> [DIRECTIONS] Set down the lines below exactly as they stand, please. Go from the first through the one containing "Select the Free".

(Collected data entries)
^^^^

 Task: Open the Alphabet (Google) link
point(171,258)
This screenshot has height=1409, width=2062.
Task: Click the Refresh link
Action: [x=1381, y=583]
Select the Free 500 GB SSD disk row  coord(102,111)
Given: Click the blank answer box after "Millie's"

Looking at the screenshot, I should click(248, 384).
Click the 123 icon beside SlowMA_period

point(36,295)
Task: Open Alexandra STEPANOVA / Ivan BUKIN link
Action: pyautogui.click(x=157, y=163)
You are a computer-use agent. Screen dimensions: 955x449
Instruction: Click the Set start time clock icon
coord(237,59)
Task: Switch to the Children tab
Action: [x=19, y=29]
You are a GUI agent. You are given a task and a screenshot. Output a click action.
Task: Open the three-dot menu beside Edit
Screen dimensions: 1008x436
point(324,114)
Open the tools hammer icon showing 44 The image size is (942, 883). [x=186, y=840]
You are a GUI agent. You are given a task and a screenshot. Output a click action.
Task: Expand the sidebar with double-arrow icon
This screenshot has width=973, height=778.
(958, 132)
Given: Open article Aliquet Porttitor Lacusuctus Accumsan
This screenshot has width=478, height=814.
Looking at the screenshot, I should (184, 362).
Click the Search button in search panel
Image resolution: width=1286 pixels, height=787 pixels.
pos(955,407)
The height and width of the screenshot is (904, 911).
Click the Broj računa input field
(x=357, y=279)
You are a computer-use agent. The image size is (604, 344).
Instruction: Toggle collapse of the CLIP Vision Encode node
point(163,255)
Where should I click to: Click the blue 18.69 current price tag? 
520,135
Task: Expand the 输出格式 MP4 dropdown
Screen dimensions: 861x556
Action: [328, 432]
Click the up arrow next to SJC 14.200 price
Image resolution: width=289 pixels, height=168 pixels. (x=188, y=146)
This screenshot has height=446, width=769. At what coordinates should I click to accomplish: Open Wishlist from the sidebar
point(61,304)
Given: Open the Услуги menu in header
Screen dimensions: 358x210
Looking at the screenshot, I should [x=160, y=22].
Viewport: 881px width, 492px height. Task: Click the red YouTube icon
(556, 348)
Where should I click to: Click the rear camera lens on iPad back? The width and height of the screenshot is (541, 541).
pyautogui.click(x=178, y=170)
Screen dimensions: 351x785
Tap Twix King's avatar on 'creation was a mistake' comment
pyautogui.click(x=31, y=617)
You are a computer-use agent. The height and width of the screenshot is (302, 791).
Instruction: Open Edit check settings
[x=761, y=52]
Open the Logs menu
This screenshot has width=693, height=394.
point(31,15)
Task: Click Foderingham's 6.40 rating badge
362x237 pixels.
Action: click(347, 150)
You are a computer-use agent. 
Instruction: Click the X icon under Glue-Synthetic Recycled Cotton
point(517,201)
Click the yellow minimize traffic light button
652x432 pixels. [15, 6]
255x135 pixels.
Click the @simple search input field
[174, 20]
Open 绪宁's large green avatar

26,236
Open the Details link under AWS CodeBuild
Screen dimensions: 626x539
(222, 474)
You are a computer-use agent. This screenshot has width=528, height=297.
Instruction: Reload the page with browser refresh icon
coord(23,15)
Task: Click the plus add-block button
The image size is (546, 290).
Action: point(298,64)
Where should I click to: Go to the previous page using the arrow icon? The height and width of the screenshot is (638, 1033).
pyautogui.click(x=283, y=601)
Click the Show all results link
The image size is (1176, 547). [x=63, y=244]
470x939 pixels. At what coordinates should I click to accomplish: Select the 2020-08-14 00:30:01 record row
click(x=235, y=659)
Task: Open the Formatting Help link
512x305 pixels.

^^^^

> [REPLY TO THE TASK]
 Task: Open the Alphabet (Google) link
point(171,258)
This screenshot has height=1409, width=2062.
Task: Click the Refresh link
Action: [x=1381, y=583]
Select the Free 500 GB SSD disk row  coord(102,111)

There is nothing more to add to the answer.